The authors of the new consensus statement say it's time for that to stop.

"We must develop better alternatives and prevent unneeded exposures to antimicrobial chemicals," Rolf Haden of the University of Arizona said in the statement. Haden researches where mass-produced chemicals wind up in the environment.

The statement notes that many manufacturers have simply replaced the banned chemicals with others. "I was happy that the FDA finally acted to remove these chemicals from soaps," said Arlene Blum, executive director of the Green Science Policy Institute. "But I was dismayed to discover at my local drugstore that most products now contain substitutes that may be worse."
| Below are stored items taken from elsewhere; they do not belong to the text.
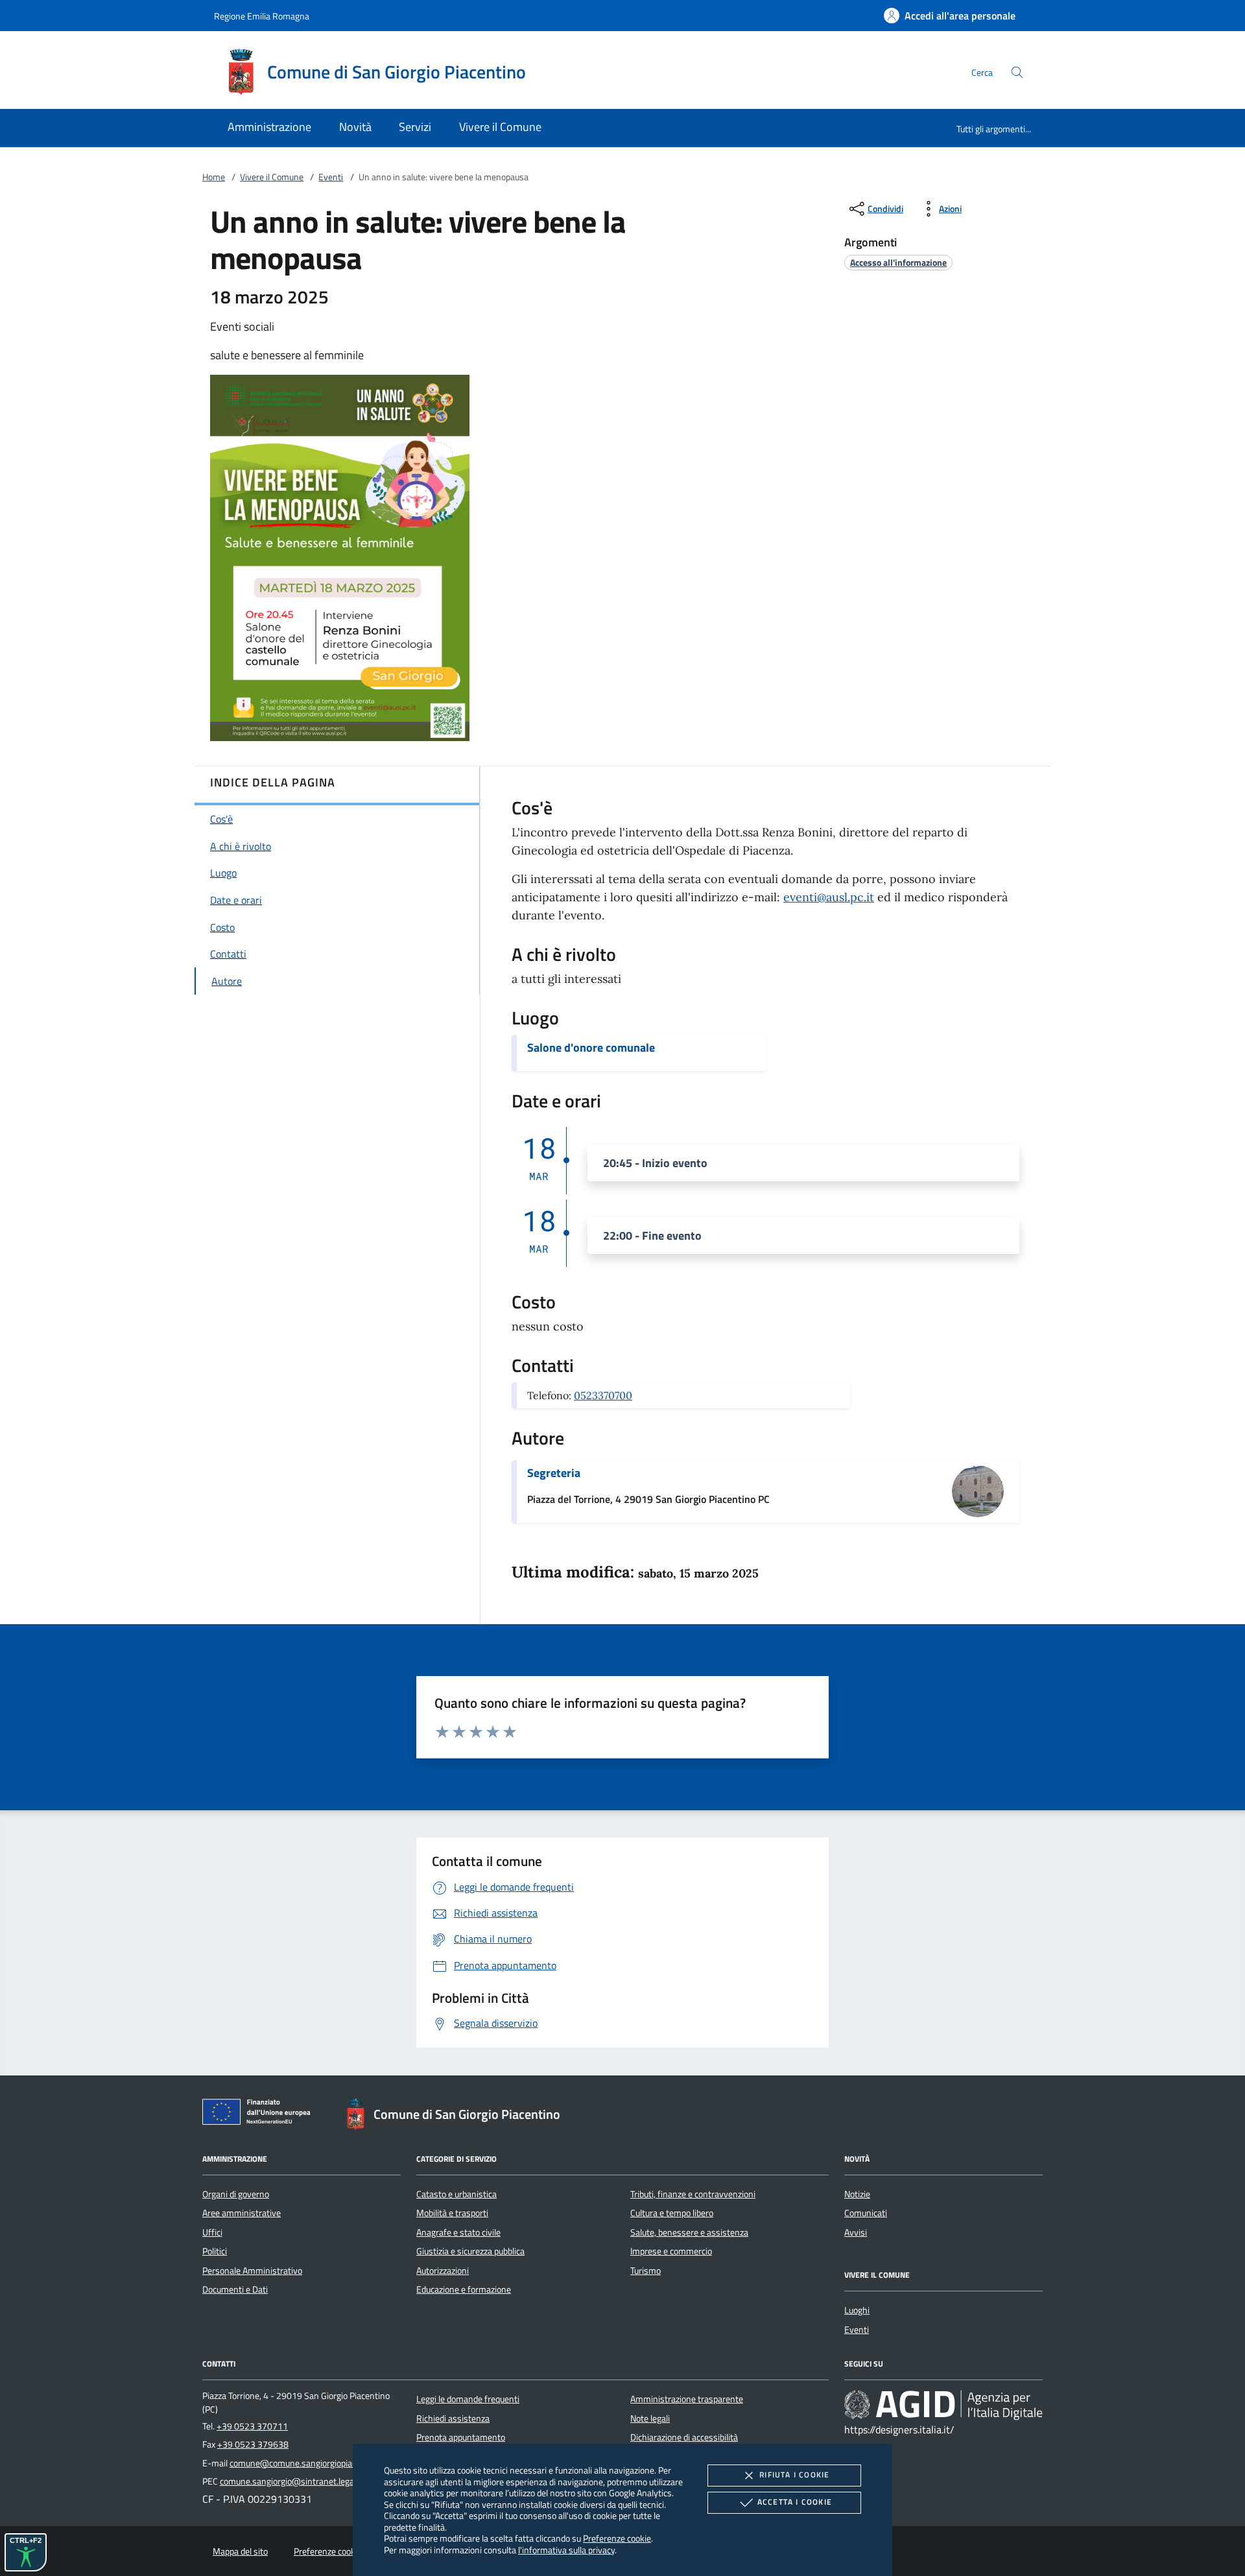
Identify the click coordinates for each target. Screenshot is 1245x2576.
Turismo (645, 2270)
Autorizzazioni (442, 2270)
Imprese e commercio (671, 2251)
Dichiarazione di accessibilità (684, 2437)
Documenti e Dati (235, 2289)
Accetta (794, 2502)
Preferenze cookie (617, 2538)
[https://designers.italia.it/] (943, 2405)
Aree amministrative (241, 2213)
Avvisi (855, 2232)
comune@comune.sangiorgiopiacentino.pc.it (314, 2463)
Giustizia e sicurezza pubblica (470, 2251)
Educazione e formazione (463, 2289)
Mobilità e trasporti (452, 2213)
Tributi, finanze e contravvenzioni (692, 2194)
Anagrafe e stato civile (458, 2232)
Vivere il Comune (271, 177)
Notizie (857, 2194)
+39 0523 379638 (253, 2444)
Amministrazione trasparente (686, 2399)
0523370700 (603, 1395)
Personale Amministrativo (252, 2270)
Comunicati (865, 2213)
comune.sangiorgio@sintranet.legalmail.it (299, 2481)
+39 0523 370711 (252, 2426)
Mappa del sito (240, 2551)
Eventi (330, 177)
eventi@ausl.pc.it (828, 897)
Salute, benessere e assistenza (689, 2232)
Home (213, 177)
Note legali (650, 2418)
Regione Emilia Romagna (261, 16)
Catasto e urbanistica (456, 2194)
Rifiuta (794, 2474)
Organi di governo (235, 2194)
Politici (214, 2251)
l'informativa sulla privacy (566, 2550)
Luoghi (857, 2310)
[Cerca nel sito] (1017, 72)
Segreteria (553, 1473)
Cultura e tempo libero (671, 2213)
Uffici (212, 2232)
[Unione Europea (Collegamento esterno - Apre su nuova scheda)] (260, 2114)
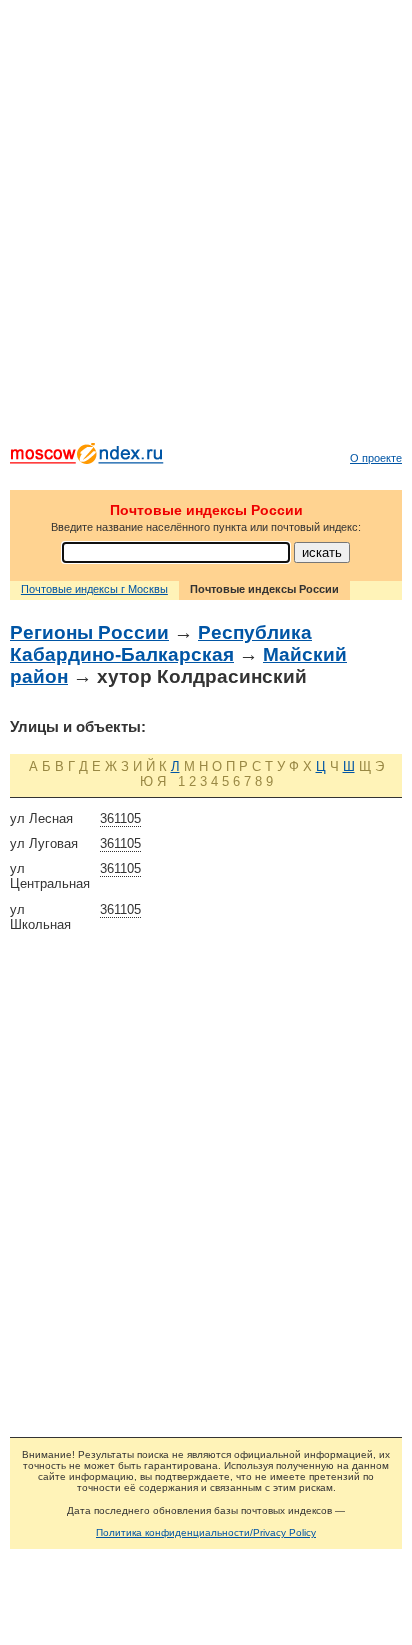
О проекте (376, 458)
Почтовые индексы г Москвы (94, 589)
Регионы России (89, 632)
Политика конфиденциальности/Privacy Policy (206, 1532)
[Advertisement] (206, 226)
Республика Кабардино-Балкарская (161, 643)
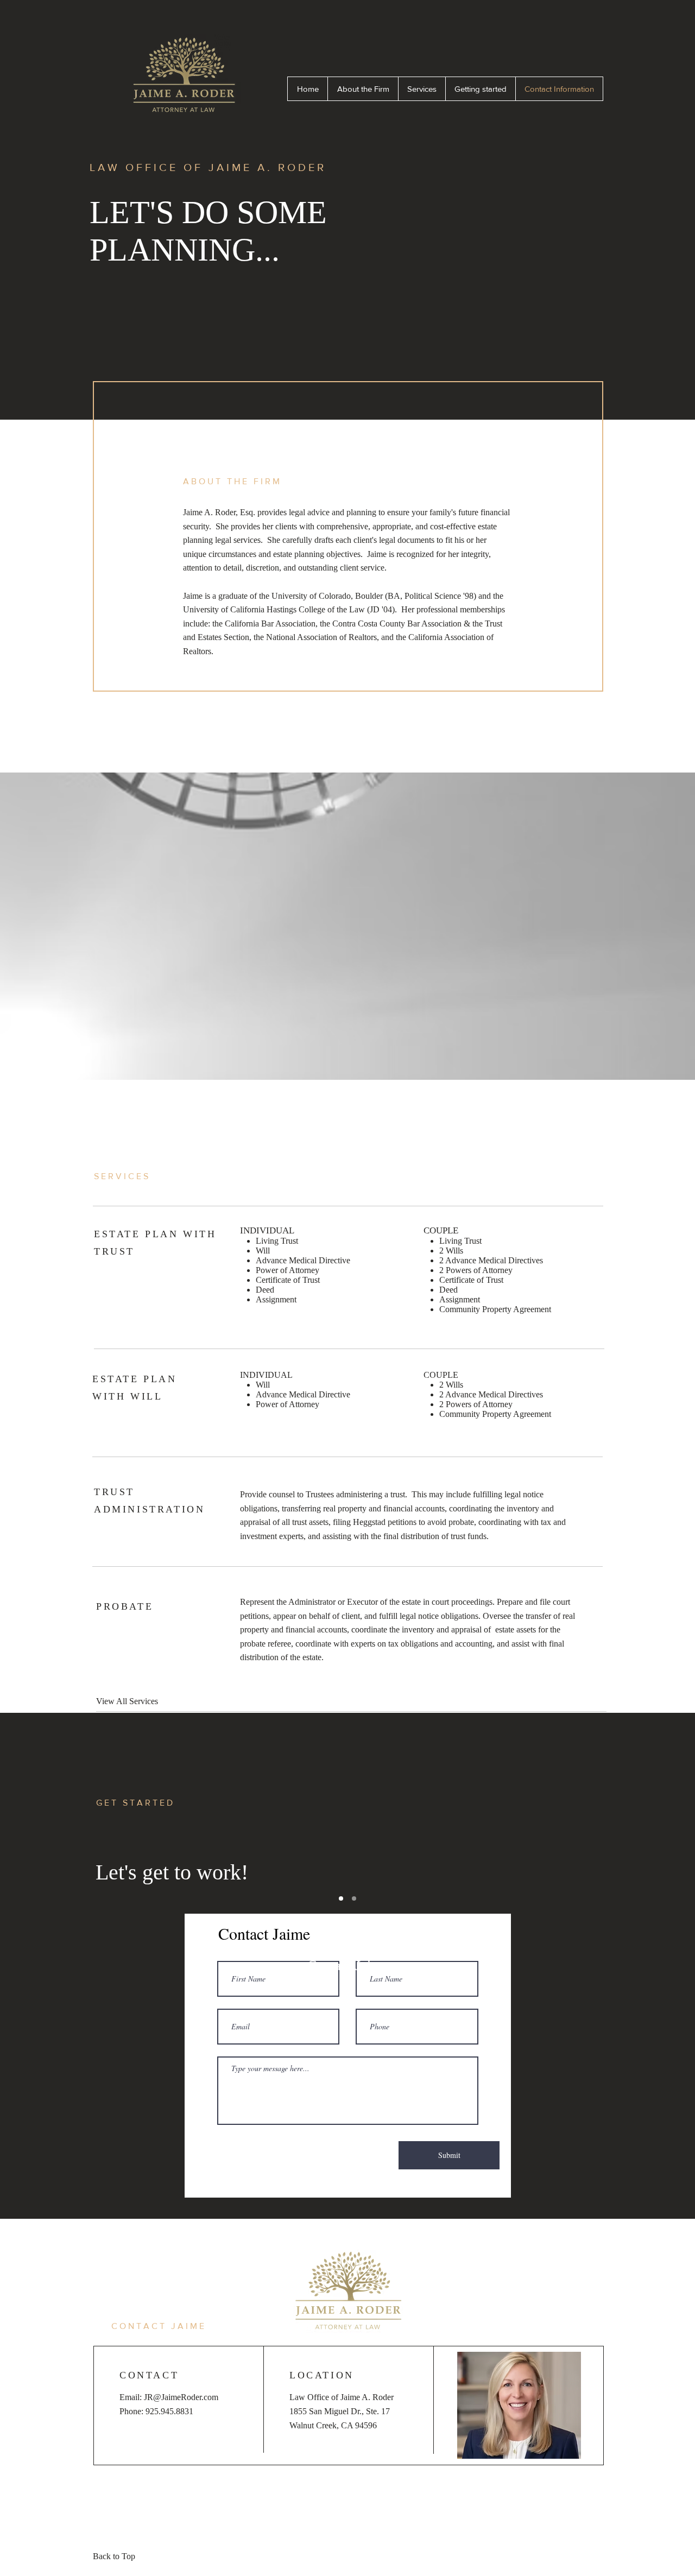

Blum, Haden, Schettler, and their colleagues "urge scientists, governments, chemical and product manufacturers, purchasing organizations, retailers, and consumers" to avoid antimicrobial chemicals outside of medical settings. "Where antimicrobials are necessary," they write, we should "use safer alternatives that are not persistent and pose no risk to humans or ecosystems."

They recommend that manufacturers label any products containing antimicrobial chemicals so that consumers can avoid them, and they call for further research into the impacts of these compounds on us and our planet.